Investors should increase allocations to active management strategies against an increasingly uncertain global backdrop, according to a new Willis Towers Watson (WTW) report.
The WTW analysis says “skilled active management offers growing value for money” as a number of factors converge to add risk to passive plays.
“It is not easy finding skill and the right governance needs to be dedicated to it,” the paper says. “But, the disruption from the policy regime shift, differential COVID impacts across sectors and countries, and the concentration of the US equity market and consequent regulatory risks leaves a cyclically fertile ground for alpha.”
Active managers are also better-placed to benefit from climate change and other environmental, social and governance (ESG) factors, WTW says.
“The climate transition is a big challenge for investors to overcome and slow-moving, cap-weighted passive exposures are ill-suited to meet it,” the report says. “We need better betas to help, but we should also use the skill of active managers to avoid risk and capture opportunities.”
In a wide-sweeping review of macro-trends and “portfolio priorities” in the year ahead, the WTW paper says the low-rate monetary settings suggest investors could see “strong returns in the next few years” but lower long-term performance.
Barring real economic and profit growth to match the current boom in financial assets, long-term returns would likely slump “
especially if bond yields start to rise”.
“We believe strong risky asset returns that are not driven by strong growth are ‘borrowed from the future’ because risk premia and bond yields can only fall so far,” the analysis says.
WTW says based on market conditions at the end of last year, investors should be “modestly overweight risk” expressed via global equities, real listed assets or even call options.
But the paper also suggests investors need to look beyond government bonds to protect portfolios from market risks.
While sovereign bonds might still be necessary to manage “liability risk” for some investors such as defined benefit funds, they “no longer offer material protection against downside shocks to growth portfolios”.
“In fact, nominal bonds… might increase risk at the margin,” WTW says.
Risk management strategies could move on to assets such as Chinese bonds, currency and put options, the report says, while investors should “monitor and consider hedging inflation risks”.
WTW also advocates for a ‘total portfolio approach’ (TPA) to “provide a coherent and practical way to grapple with a low return world”.
Essentially, TPA provides a method for investors to estimate how much return markets may supply and “how much return you need to source from elsewhere”.
Among a list of eight portfolio strategies to consider this year, the WTW paper includes unlisted assets, a higher exposure to China as well as integrating climate change and ESG into investment processes.

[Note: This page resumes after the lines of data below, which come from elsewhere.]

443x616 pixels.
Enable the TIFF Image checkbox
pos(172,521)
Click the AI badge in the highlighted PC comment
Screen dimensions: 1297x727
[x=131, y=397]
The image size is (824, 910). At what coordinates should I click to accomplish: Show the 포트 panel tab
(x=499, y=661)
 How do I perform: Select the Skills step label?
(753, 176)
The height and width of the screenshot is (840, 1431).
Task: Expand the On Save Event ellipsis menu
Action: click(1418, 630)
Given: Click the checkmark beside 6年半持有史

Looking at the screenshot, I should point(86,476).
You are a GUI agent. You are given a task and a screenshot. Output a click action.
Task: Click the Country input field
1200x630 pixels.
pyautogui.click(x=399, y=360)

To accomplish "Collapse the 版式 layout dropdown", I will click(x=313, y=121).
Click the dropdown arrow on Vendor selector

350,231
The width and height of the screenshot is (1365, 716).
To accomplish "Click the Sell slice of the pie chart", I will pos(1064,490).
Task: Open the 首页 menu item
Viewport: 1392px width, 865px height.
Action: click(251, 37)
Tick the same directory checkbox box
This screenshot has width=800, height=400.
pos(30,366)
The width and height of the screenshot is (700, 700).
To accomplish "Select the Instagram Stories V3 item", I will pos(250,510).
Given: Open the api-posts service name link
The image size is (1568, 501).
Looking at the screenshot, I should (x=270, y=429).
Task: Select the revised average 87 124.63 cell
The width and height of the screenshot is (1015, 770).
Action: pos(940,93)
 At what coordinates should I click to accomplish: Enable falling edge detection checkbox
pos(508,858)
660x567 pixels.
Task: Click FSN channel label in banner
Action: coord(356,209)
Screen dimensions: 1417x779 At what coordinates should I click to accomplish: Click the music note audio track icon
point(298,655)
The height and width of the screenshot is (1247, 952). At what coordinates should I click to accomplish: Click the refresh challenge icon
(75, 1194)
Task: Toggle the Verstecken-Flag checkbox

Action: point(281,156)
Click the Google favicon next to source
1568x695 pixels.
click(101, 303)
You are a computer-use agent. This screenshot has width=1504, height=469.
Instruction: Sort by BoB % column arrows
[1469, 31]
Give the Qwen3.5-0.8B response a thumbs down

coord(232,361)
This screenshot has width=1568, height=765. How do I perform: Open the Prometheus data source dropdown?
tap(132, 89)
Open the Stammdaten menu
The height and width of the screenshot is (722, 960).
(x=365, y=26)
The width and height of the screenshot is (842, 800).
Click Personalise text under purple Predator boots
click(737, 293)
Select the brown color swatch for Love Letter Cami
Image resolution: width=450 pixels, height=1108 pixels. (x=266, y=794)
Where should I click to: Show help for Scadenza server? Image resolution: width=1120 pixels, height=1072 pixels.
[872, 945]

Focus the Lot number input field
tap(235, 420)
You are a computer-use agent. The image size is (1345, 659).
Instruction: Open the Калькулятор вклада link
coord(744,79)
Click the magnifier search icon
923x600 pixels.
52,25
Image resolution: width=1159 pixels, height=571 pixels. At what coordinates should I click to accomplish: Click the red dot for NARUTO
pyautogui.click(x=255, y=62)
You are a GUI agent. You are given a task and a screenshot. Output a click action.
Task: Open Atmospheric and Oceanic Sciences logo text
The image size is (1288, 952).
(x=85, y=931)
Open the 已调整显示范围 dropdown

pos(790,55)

At a macro-level, the study highlights three global themes, namely: policy shifts; the rise of China; and, sustainability.
The report says while WTW expects the three overarching themes to play out over the next five to 10 years, investors need to continually review conditions.
“… the nature of investing in a complex world is that change often happens slowly and then all at once,” the paper says.
Global consultancy and risk management firm, WTW, is in the throes of merging with rival Aon under a US$30 billion deal first mooted in 2019.
Last week, the combined venture – which is still awaiting regulatory sign-off in some jurisdictions including NZ – named its new executive team with Greg Case, Aon chief, to take the top role. Anne Corona, currently Aon chief of staff, will assume leadership of the Asia-Pacific region for the merged entity.
Both WTW and Aon primarily operate in the insurance broking space in NZ, however, the latter offers investment consulting here as well as KiwiSaver and superannuation funds. Investment consultancy firm, Melville Jessup Weaver, is the NZ ‘alliance partner’ of WTW.